As for advertising, we’ve had quite a year of our own. Whilst it feels as though the industry has been dominated by discussions around artificial intelligence, the technology (perhaps revealingly) has no presence whatsoever in our list of most-read articles. Hey, don’t blame me - you guys clicked and shared the links.
What is present, however, is humorous takes on creativity, punchy opinions, brand reinventions, celebrity revelations, and a non-zero amount of poop (like, literally - that’s not a comment on the quality of the ads). To get your heads around all of that, please do read on…
We’re not quite sure what it says about the wellbeing of our readers’ love lives that this story proved quite as popular as it did. But in the runup to Valentine’s Day in February, TBWA\Chiat\Day LA pioneered a campaign for the toilet paper brand ‘Who Gives a Crap’ which saw Americans inscribe the names of their exes on custom-made TP. The campaign formed part of the brand’s wider ‘Flush Your Ex’ initiative, which invited the public to send in old love letters and cards which could then be turned into the brand’s sustainable, 100% recycled toilet paper. However the rest of your 2024 might have turned out, we hope you’re all doing OK.
You may recall your mouth watering at the prospect of KFC’s groundbreaking ‘Double Down’ innovation/abomination [delete as appropriate to your culinary standards or snobbery]. Well, earlier this year the brand, er, doubled down on the concept with another outlandish fast food collab - chicken pizza, or ‘Chizza’. Parking its tanks firmly on pizza’s lawn with a pop-up store in the heart of New York City, LBB readers lapped up this exotic experiment from MullenLowe U.S.
Cynics might argue that pasta is already perfect, and thus cannot be improved. But these philistines plainly had not reckoned with the sensational sonic superpower of music, and specifically this custom-made playlist from composer Cristobal Tapia de Veer designed to elevate the experience of consuming Barilla’s Al Bronzo pasta. Underpinned by the philosophy of ‘Sonic Seasoning’, this project from Edelman US undoubtedly inspired LBB readers to take their midweek pasta bakes to new sensorial heights.
In-housing has been top of the industry’s agenda throughout 2024, and this punchy op-ed from the AICP's Matt Miller came out swinging on the subject. The piece provided a powerful argument as to the value of independence and innovation in the production space - one that clearly struck many chords across LBB’s readership.
And now, the case for the defence. During the summer, my colleague Ben Conway caught up with Sergio Lopez to reflect on Omnicom’s place in a rapidly changing industry landscape in a conversation that certainly caught the attention of LBB’s readers.

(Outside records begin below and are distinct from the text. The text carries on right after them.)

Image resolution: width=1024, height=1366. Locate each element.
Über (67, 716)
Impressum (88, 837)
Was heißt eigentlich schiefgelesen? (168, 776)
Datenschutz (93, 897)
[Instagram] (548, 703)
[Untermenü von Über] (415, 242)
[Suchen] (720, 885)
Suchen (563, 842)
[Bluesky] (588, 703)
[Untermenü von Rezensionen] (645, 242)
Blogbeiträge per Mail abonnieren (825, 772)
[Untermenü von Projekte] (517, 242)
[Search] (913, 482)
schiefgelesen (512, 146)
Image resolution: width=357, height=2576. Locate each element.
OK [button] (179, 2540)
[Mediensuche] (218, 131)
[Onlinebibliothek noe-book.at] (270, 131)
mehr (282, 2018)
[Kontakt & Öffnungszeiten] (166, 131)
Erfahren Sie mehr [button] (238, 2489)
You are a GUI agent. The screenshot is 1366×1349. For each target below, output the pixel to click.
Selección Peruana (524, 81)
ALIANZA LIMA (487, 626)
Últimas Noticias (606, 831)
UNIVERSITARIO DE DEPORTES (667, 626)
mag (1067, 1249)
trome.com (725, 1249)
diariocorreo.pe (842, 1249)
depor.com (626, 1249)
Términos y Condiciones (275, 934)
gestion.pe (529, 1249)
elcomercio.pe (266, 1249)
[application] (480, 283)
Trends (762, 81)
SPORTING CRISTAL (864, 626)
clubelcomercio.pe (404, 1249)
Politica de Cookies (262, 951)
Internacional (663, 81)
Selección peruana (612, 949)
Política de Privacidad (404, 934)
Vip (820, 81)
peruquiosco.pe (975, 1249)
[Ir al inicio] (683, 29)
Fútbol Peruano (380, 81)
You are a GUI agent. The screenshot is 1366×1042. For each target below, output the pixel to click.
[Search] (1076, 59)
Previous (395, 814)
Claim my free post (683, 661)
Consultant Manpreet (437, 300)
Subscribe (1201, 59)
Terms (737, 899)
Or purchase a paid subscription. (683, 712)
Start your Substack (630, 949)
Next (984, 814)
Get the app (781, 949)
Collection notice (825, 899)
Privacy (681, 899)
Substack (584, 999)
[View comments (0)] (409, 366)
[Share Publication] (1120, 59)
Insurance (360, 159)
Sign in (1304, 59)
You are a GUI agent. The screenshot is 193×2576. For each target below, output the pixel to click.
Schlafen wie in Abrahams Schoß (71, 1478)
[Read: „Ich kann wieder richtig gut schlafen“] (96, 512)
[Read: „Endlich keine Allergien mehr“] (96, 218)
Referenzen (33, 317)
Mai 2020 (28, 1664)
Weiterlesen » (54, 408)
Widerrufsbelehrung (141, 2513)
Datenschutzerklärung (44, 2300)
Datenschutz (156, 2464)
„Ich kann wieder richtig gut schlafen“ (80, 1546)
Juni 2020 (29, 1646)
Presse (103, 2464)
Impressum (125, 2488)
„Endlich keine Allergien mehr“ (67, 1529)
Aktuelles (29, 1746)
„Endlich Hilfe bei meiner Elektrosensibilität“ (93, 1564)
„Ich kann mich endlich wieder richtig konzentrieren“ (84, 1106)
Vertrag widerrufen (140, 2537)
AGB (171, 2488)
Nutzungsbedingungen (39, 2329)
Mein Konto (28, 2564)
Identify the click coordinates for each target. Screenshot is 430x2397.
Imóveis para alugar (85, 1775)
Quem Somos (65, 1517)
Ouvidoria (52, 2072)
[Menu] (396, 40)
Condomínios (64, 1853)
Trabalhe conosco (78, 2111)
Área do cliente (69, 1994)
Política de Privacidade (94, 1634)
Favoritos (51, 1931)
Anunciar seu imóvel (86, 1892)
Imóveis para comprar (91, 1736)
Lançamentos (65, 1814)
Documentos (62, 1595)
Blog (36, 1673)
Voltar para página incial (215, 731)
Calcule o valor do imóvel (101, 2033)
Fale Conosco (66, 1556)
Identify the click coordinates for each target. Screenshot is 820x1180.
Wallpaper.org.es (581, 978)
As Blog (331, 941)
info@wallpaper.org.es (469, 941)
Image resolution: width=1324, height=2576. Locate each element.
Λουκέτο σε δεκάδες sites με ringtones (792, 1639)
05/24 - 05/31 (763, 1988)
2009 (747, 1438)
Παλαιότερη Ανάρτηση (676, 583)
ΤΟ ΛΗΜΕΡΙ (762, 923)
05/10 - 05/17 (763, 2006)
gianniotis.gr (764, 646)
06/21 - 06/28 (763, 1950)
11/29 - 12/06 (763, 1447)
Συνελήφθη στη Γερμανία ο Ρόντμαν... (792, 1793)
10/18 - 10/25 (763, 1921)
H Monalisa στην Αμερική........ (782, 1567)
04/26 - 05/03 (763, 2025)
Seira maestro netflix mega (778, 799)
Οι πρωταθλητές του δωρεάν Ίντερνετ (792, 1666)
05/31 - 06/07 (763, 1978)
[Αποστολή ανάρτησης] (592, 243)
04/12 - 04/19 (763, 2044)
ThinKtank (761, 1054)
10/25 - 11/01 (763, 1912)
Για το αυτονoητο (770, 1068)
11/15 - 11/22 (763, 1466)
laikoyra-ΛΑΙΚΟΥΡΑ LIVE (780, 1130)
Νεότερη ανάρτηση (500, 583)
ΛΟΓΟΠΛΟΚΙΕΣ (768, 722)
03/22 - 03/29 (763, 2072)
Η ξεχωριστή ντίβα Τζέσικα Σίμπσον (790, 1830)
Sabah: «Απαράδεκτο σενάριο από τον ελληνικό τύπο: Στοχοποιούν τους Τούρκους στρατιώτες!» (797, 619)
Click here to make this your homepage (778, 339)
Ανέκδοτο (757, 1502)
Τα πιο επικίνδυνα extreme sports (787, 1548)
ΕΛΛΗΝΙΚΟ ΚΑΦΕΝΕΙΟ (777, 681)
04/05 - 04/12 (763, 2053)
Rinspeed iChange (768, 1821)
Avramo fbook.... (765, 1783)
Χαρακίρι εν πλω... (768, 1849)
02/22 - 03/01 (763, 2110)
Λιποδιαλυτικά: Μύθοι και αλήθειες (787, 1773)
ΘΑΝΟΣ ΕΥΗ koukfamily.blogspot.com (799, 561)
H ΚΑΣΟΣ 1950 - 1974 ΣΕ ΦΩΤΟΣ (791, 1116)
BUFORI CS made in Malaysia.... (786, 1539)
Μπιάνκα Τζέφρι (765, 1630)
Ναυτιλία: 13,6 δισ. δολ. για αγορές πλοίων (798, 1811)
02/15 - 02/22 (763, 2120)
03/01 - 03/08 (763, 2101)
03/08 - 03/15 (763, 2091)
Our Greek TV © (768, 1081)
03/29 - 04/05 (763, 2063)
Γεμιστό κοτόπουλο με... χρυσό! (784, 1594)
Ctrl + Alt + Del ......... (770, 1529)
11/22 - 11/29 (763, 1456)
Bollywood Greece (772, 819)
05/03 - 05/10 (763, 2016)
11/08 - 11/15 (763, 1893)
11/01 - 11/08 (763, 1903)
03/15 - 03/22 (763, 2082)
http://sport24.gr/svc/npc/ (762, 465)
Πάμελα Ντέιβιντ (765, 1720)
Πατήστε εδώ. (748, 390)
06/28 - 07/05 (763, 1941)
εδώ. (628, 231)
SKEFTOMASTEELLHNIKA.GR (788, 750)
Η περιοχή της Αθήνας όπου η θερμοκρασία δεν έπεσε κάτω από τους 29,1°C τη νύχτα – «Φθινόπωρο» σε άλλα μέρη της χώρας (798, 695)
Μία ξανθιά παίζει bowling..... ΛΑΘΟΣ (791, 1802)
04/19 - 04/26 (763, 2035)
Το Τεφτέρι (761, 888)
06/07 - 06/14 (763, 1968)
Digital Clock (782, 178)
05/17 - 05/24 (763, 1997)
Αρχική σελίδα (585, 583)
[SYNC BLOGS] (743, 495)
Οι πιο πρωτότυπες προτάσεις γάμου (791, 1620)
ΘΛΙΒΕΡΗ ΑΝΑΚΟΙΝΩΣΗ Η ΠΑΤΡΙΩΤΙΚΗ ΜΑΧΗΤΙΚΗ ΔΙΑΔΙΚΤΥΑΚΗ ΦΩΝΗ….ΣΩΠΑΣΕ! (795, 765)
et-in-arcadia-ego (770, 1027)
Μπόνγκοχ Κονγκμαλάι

Isn’t it about time you were bored again? That’s the paradoxically thrilling provocation at the heart of this ad for PNC Bank featuring the iconic Canadian actor. It’s a campaign which redefines boring as brilliant - at least in the context of banking, anyway. Created by AOR Arnold Worldwide, a Havas company, the centrepiece of the multimillion-dollar effort is a 60-second anthem TV spot, 'Boring is Essential' that brings the bank’s philosophy to life: To be brilliantly boring with your money, so that you can be happily fulfilled with your life.
A collaboration between Spike Lee’s agency and Will Smith’s production company, this campaign drew on over 30 years of lyrical references to Cadillac from across the history of music, not least including Big Boi from the legendary rap duo, Outkast - the star of this ad. Judging by the viewcount, this feature going behind the scenes of the project got LBB readers’ motors running - all electric, of course.
When you’re as iconic as Coca-Cola, you might be forgiven for zealously guarding your brand identity. But this outstanding effort from VML New York took the opposite approach, re-imagining the brand’s logo as signs, paintings, and murals from across the world. The resulting campaign underlines the popularity, ubiquity, and legacy of the planet’s best-selling soft drink. This campaign also made it through to the final, global round of The Immortal Awards 2024. You’ll have to wait until January to find out if it managed to win.
Who killed JFK? How were the pyramids built? And who is the voice of Arby’s? Since what feels like the dawn of time, these questions have lingered unanswered at the back of mankind’s hivemind - that is, until this ad from Fallon finally put the latter to rest. Fresh off the back of the brand’s ‘Free Sandwich Month’, Ving Rhames was revealed as the voice behind Arby’s for over a decade. The ad proved a hit across socials, as well as with LBB’s readers upon its release in April.
For many of us, gift-giving is an activity fraught with pressure, stress, and concern. What’s the budget? Do they already own what you’ve just bought them? Is your gift even good enough?! Well spare a thought for the French, who in the 1880s gifted the freakin’ Statue of Liberty to the US. Imagine the wrapping paper bills. This rib-tickling ad for Etsy from creative agency Orchard takes us back to that time, with production values worthy of the Super Bowl. Which is just as well, because it was indeed a Super Bowl ad.
At the outset of the year, that man again Ben Conway sagely predicted that we might all benefit from a dose of working smarter rather than harder. He reached out to creatives from a global spread of agencies to figure out how the industry’s best and brightest are balancing inspiration, motivation, and satisfaction in their roles. And the best part is that this list is evergreen - so take a look and get ready to put your best foot forward in 2025.
Life is circular. We all end as we began - a celestial cluster of atoms scattered across the stars. Not this list, though. We’re starting and ending quite literally in the shit. Another Super Bowl campaign, this ad from Curiosity for DUDE Wipes promoted the brand “as the only choice for a clean wipe after the inevitable bathroom runs during and after the game-- for the best clean, pants down”. Fair enough.